Второй аналитик использует выражение, что для Эллен худоба «подразумевает» более высокий интеллектуальный тип, упитанность – буржуазный еврейский тип. Однако, что касается слова «подразумевает», мы в любом случае не признаем феномена символического значения, представления через символ. Как мы уже видели, только факт страха Эллен потолстеть, равно как ее страх перед отцовским характером и маленьким мирком повседневности, одинаково являются выражением ее ужаса перед сужением и «заболачиванием» ее существования. Поэтому один страх «не означает» другой, но оба плывут «в одной лодке», то есть находятся «бок о бок» в одной экзистенциальной метаморфозе. Мы вернемся к этому в следующем разделе. По контрасту с толстым буржуазным еврейским типом у эстетически утонченного брата жена-блондинка, с которой, естественно, легко отождествиться, как упоминалось выше, художественно одарена и стройна.

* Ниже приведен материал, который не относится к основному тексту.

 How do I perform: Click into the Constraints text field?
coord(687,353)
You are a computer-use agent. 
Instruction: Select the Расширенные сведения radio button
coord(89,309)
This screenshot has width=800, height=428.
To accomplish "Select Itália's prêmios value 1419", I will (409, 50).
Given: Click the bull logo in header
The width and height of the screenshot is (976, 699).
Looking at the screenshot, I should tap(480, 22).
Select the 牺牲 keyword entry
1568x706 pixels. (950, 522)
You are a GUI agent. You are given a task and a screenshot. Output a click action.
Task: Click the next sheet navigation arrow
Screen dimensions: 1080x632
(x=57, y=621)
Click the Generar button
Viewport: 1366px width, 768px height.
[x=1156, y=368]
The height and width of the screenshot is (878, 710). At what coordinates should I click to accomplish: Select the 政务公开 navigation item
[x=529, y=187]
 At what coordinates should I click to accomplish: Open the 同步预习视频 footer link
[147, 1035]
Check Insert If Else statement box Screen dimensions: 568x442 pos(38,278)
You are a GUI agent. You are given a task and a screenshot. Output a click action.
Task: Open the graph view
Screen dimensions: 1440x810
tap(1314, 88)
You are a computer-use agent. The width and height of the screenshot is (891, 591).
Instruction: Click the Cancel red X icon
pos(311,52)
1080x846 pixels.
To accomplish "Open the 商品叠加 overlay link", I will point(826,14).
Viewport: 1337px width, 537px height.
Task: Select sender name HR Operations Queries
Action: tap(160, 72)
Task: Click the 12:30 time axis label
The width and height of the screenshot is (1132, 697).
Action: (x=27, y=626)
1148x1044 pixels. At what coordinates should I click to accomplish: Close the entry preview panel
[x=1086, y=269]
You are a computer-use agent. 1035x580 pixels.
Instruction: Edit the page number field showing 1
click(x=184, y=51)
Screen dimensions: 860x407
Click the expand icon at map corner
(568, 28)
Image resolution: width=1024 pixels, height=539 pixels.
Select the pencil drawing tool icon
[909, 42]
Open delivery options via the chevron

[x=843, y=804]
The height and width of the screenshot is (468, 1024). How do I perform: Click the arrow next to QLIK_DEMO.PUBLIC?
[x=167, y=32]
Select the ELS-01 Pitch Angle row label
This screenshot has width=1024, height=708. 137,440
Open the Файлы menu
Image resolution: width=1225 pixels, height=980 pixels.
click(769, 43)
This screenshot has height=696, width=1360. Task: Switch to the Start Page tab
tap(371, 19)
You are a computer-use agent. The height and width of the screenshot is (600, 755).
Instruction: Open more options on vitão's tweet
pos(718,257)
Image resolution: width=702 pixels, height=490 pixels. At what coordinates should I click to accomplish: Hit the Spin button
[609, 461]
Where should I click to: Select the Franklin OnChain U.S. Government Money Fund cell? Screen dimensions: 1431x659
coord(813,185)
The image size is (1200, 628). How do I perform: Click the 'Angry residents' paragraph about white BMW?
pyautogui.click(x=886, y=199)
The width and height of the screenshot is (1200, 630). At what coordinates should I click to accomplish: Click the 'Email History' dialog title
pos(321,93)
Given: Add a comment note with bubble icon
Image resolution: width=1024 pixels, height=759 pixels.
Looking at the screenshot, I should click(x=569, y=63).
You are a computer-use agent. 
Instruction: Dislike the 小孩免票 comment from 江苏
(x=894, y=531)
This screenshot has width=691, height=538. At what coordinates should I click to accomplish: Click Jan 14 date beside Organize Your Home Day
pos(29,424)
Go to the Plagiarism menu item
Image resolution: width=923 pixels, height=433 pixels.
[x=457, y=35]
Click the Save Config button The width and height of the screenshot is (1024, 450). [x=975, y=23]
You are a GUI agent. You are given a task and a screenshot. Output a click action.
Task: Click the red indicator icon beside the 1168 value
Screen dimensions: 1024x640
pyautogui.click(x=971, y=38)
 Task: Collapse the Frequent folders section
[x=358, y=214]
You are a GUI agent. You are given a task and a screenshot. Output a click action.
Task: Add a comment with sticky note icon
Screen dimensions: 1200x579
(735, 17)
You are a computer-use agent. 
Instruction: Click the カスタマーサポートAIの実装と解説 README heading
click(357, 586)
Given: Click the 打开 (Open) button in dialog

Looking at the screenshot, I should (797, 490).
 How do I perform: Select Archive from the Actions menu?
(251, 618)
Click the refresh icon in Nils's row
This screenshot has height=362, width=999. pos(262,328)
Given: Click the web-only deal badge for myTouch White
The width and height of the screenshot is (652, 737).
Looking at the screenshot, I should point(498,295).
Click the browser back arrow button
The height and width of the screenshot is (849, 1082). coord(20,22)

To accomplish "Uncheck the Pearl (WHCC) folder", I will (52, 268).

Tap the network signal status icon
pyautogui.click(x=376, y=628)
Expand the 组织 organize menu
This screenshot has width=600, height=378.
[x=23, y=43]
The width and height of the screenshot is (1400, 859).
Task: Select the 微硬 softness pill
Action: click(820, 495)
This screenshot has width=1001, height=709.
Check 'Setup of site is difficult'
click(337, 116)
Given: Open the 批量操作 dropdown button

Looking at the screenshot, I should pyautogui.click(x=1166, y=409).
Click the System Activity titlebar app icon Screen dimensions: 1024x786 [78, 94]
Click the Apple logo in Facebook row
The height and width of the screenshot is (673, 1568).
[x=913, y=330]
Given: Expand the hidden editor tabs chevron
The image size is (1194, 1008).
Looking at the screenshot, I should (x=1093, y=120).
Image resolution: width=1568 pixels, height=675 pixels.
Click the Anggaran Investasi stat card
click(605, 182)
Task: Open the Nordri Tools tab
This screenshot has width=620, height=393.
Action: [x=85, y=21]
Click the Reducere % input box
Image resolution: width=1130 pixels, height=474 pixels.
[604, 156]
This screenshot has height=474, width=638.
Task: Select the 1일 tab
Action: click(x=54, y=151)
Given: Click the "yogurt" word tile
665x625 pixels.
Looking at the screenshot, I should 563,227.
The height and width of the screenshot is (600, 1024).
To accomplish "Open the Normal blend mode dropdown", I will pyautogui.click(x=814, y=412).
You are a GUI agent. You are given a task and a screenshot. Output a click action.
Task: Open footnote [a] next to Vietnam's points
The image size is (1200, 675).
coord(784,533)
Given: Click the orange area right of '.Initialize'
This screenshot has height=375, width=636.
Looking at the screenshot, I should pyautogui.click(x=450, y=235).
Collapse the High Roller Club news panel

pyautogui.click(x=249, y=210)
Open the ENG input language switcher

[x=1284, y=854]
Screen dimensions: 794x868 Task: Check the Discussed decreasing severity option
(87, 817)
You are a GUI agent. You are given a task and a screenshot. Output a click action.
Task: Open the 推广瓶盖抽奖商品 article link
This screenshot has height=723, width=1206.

В клинике у Эллен уже появляется такое чувство, что она подобна трупу среди живых людей. То, что она – та, которая ранее верила в свою независимость от мнения других – теперь полностью зависит от того, что думают другие о ее внешнем виде, – это другое выражение ее «тюремной заключенности в самой себе». Упрямство и неповиновение обнаруживаются здесь не как независимость от других, а просто как особый тип зависимости от них, их интеграции в Eigenwelt. Что касается остального, Эллен теперь чувствует себя совершенно пассивным полем битвы, на котором враждующие стороны сражаются друг с другом. Она может быть только беспомощным наблюдателем этого зрелища. Таким образом, ее существование действительно стало сценой. Но в то время, как в «здоровой личности» существование развивается более или менее равномерно между актерами сцены («ролями»), режиссером и зрителями, здесь оно разделено на сцену и события на сцене, с одной стороны, и «пассивным» наблюдением – с другой. Соответственно вербальные выражения ее образа существования все сильнее материализуются и в то же время «персонифицируются». «Меланхолия» нависает над ее жизнью, как черная птица, которая преследует ее, чтобы схватить и разорвать ее когтями. «Безумие» потрясает своими черными одеждами, хватает и толкает ее в зияющую бездну. Смерть обретает над ней такую силу, что, услышав новость о смерти подруги, она сияет, в то время как мир перед ней темнеет.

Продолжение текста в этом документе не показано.